Historias de pandemia

Por Pablo Callejón

Me hubiese gustado que existieran los disparos de nieve. Esos que hielan el cuerpo y quitan de vergüenza, sufrimiento y cansancio a la carne. Los que liberan el alma. Hubiese sido aún mejor que el disparo de la nieve espesa recayera sobre él. Sobre sus manos heladas, su mirada lasciva, su cuerpo muerto sobre mi cuerpo. Que penetrara los tejidos de su piel, ingresara en las venas y le apretujara el corazón hasta expulsar la confesión que busca desentramar la Justicia. Que me pidiera disculpas y enfrentara todas sus culpas. Que me quitara el dolor de buscar lo que me arrebató aquella noche. Lo que tuve que reconstruir tantas veces hasta que me impidió dormir. Y aún peor, me quitó el derecho a soñar.

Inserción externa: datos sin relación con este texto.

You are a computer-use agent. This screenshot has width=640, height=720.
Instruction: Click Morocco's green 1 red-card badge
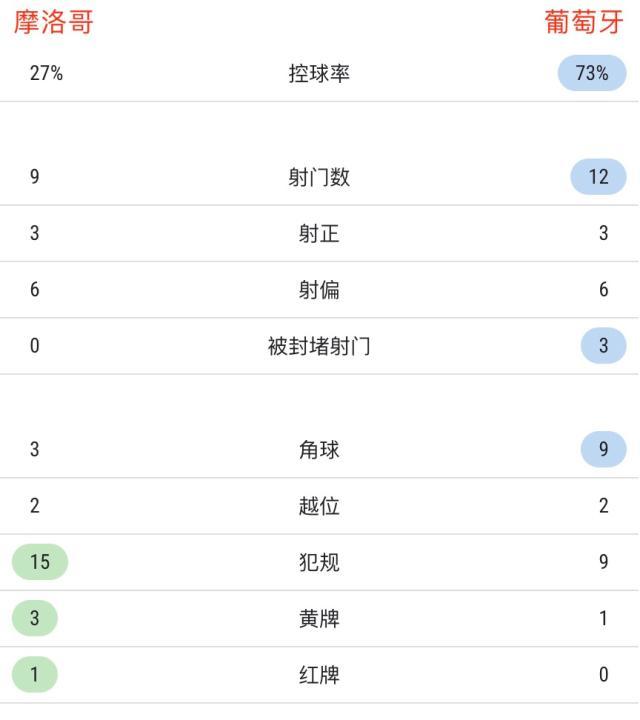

Ojalá no estuvieran los que lo apañan, lo justifican y hasta lo contienen. Ojalá no fuera yo. Y sobre todo, nunca hubiese estado él. Que el disparo de nieve caiga ahora sobre ese banquillo, ese Tribunal, esos jurados, esos policías, esas miradas que interpelan. Ojalá entre tanta nieve, tanto frío, tantos huesos calados por el asco haya lugar a un acto reparador que vuelva a entibiar la sangre y me devuelva los sueños.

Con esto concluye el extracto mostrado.